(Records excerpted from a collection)

━━━━

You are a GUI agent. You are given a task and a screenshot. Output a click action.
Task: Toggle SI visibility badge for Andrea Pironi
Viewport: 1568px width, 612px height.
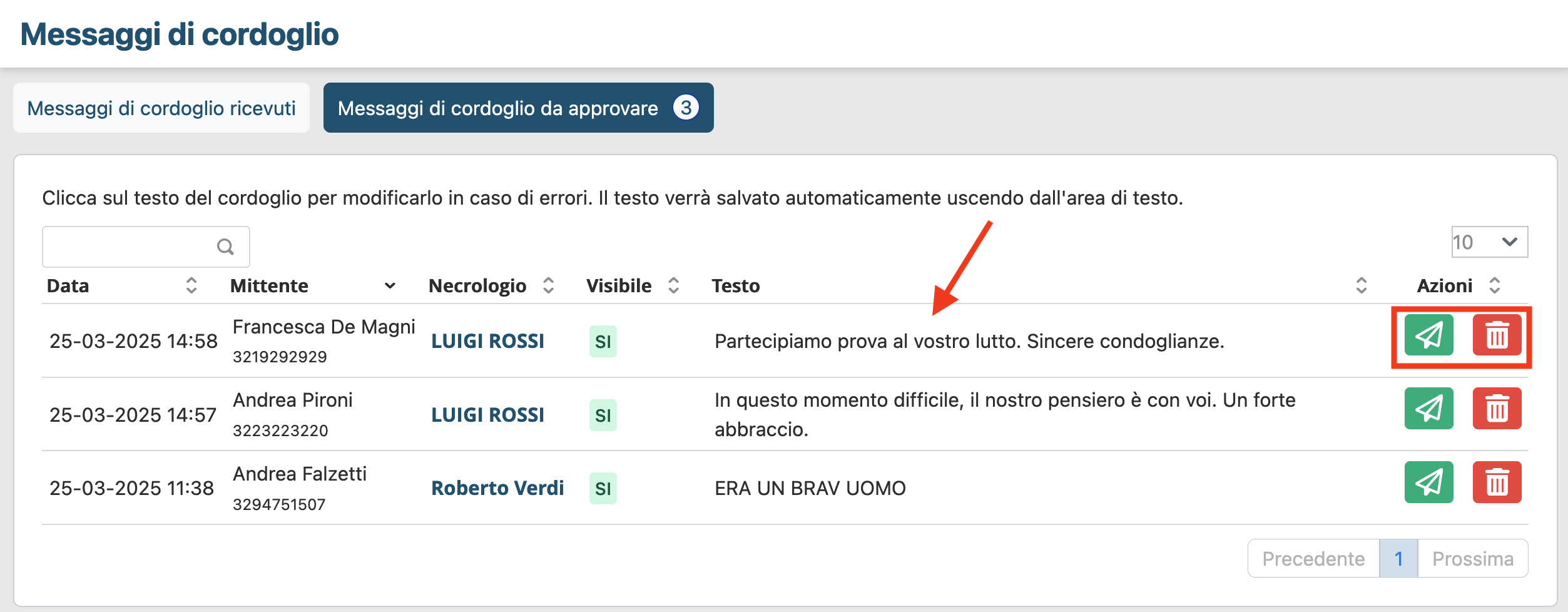[x=603, y=416]
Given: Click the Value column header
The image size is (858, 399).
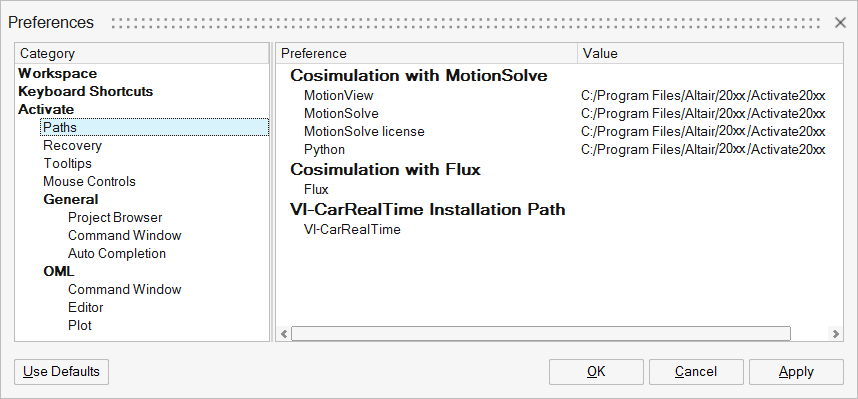Looking at the screenshot, I should 710,54.
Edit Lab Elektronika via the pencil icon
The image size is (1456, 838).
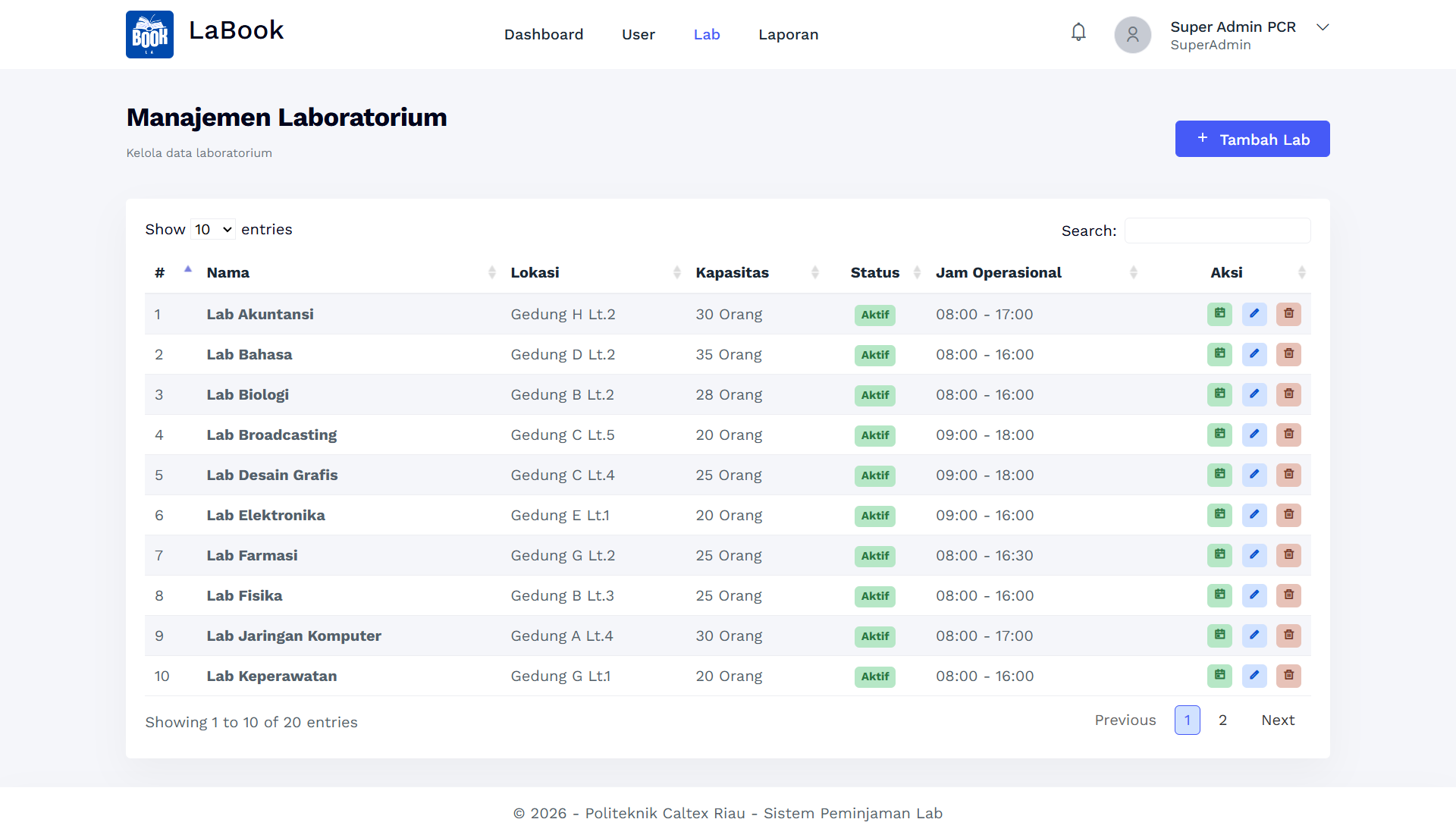pos(1254,515)
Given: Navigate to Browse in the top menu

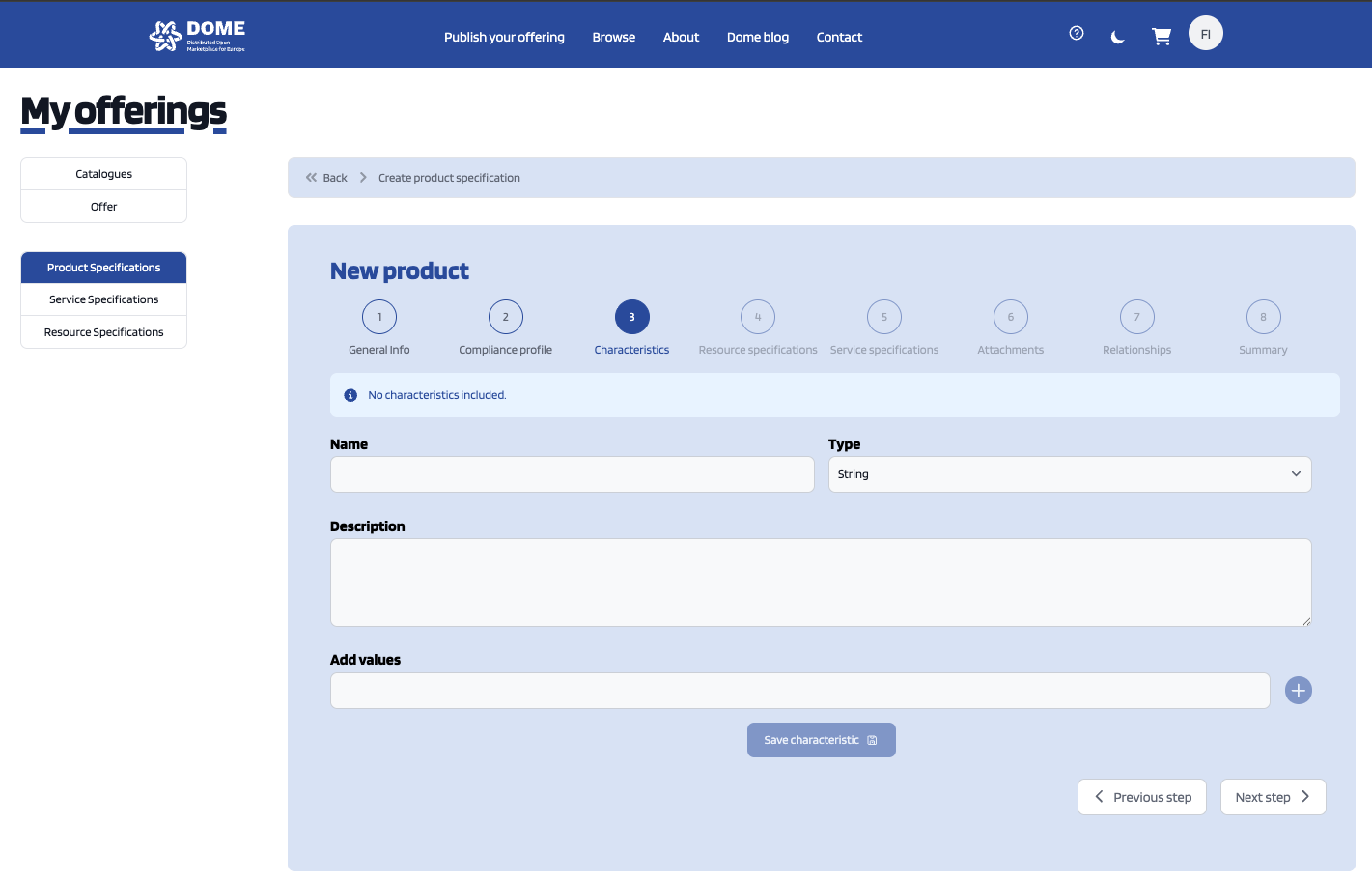Looking at the screenshot, I should click(614, 37).
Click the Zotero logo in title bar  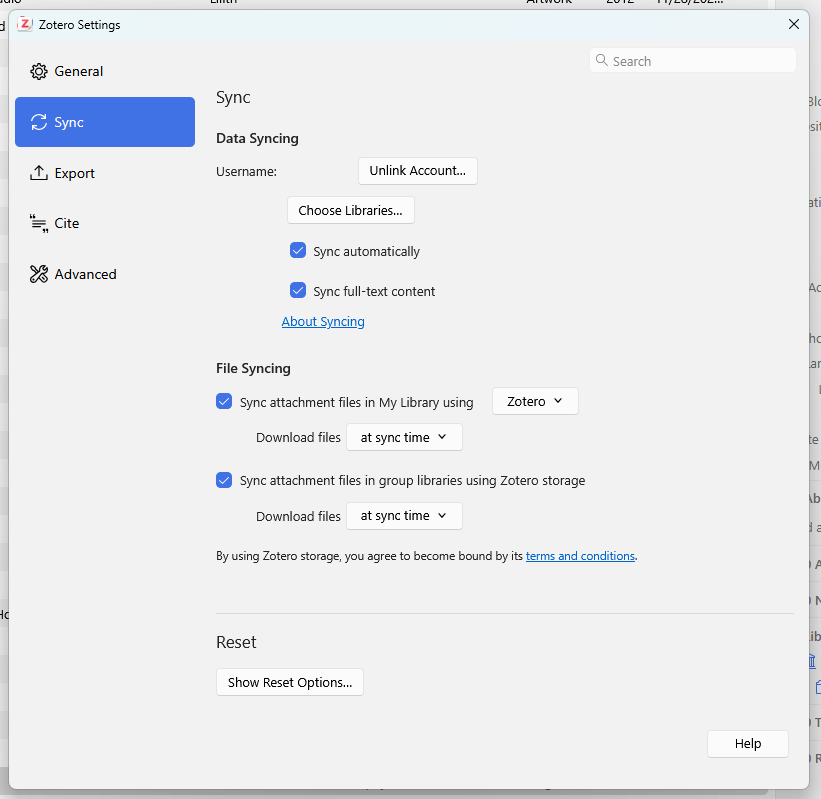(x=25, y=25)
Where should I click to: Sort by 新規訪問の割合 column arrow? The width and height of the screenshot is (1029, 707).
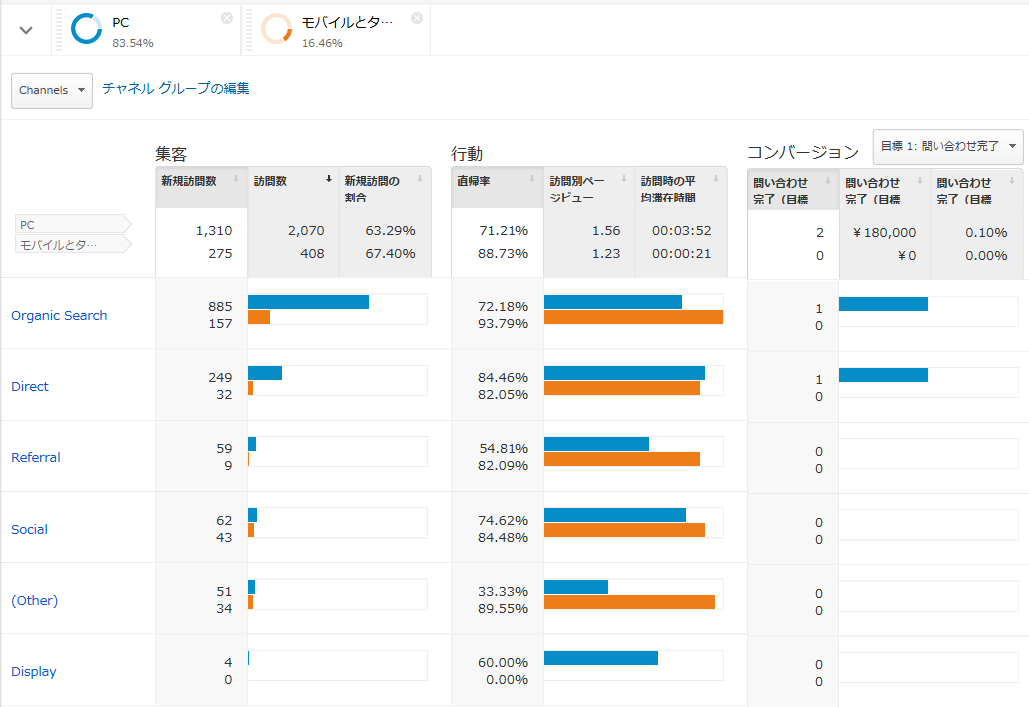point(420,180)
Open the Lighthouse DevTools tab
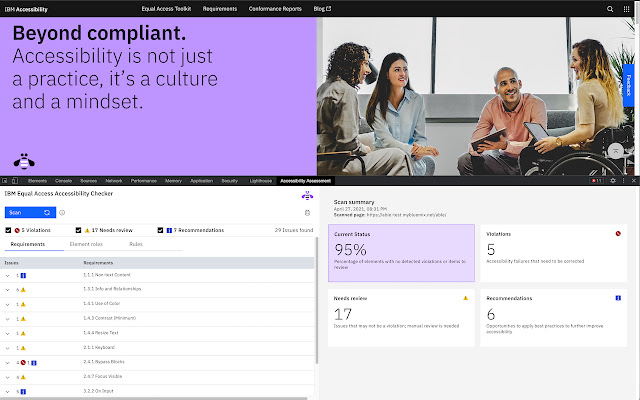The height and width of the screenshot is (400, 640). pos(260,181)
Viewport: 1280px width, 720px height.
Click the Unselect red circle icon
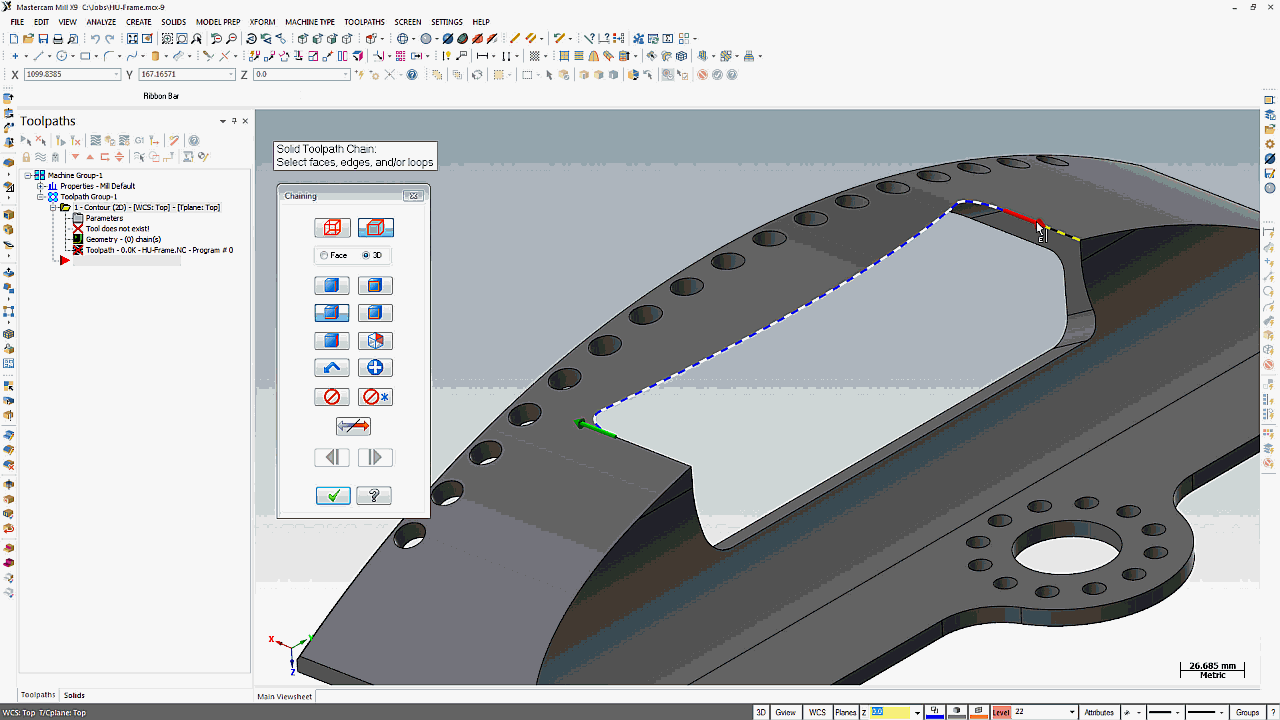tap(332, 397)
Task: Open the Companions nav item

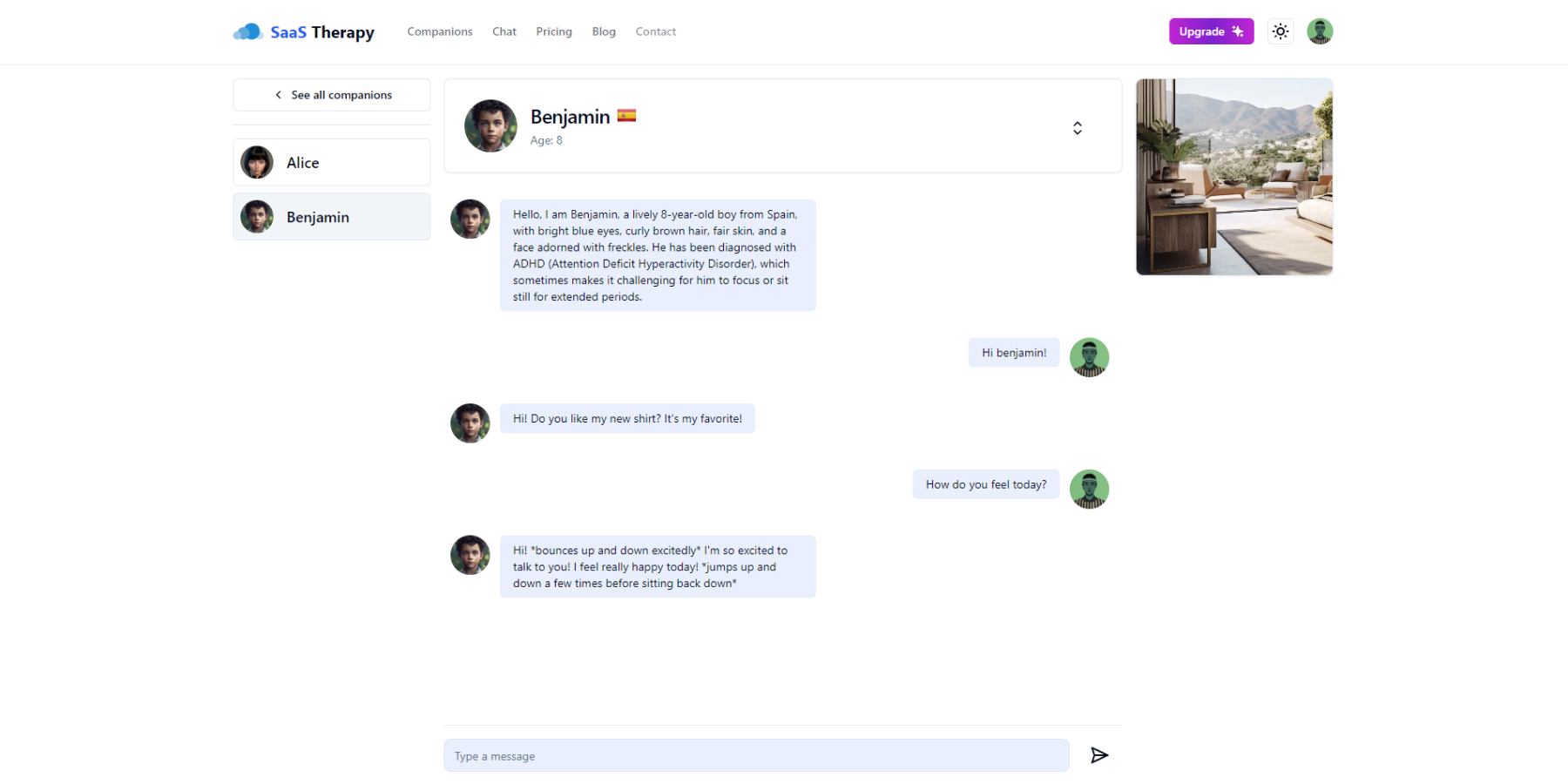Action: pos(440,31)
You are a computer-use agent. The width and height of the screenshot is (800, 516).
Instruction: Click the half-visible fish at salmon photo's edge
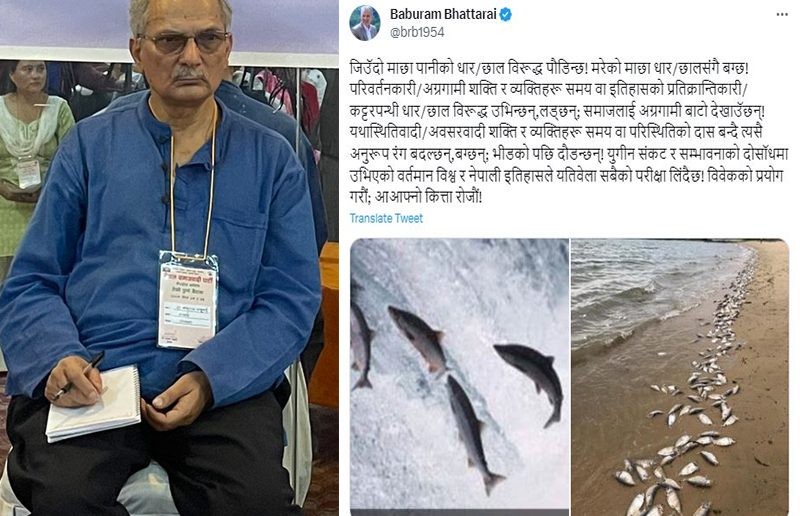click(x=361, y=347)
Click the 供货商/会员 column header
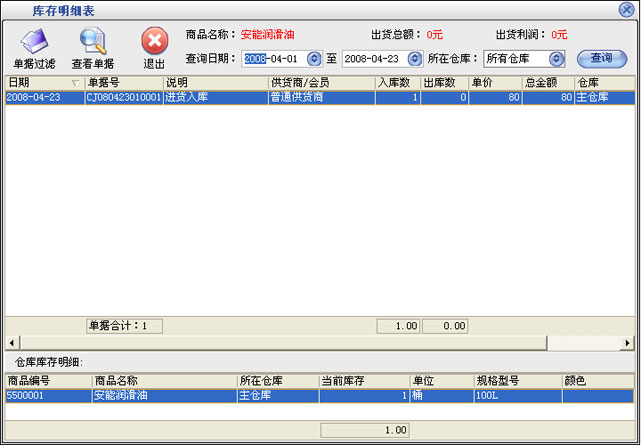This screenshot has width=641, height=445. (320, 82)
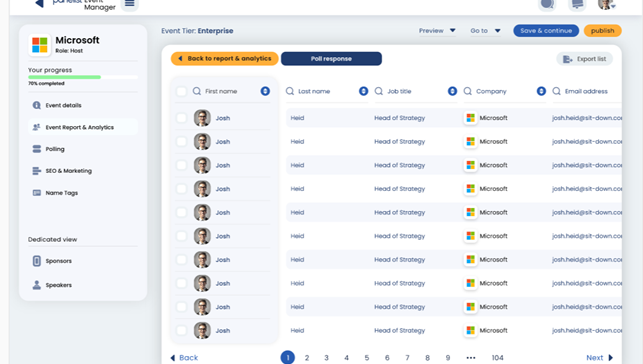Image resolution: width=643 pixels, height=364 pixels.
Task: Check the first Josh row checkbox
Action: [181, 118]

━━━━

- Aim of the task -
From the line containing "Task: Open the Companions nav item" down to the end of the data above, reproduce each line exactly; no pictures.

- Task result -
Task: Open the Companions nav item

Action: pos(440,31)
You are a computer-use agent. The width and height of the screenshot is (800, 516).
Instruction: Click the half-visible fish at salmon photo's edge
click(x=361, y=347)
Click the 供货商/会员 column header
This screenshot has width=641, height=445. (320, 82)
Image resolution: width=643 pixels, height=364 pixels.
Task: Check the first Josh row checkbox
Action: [181, 118]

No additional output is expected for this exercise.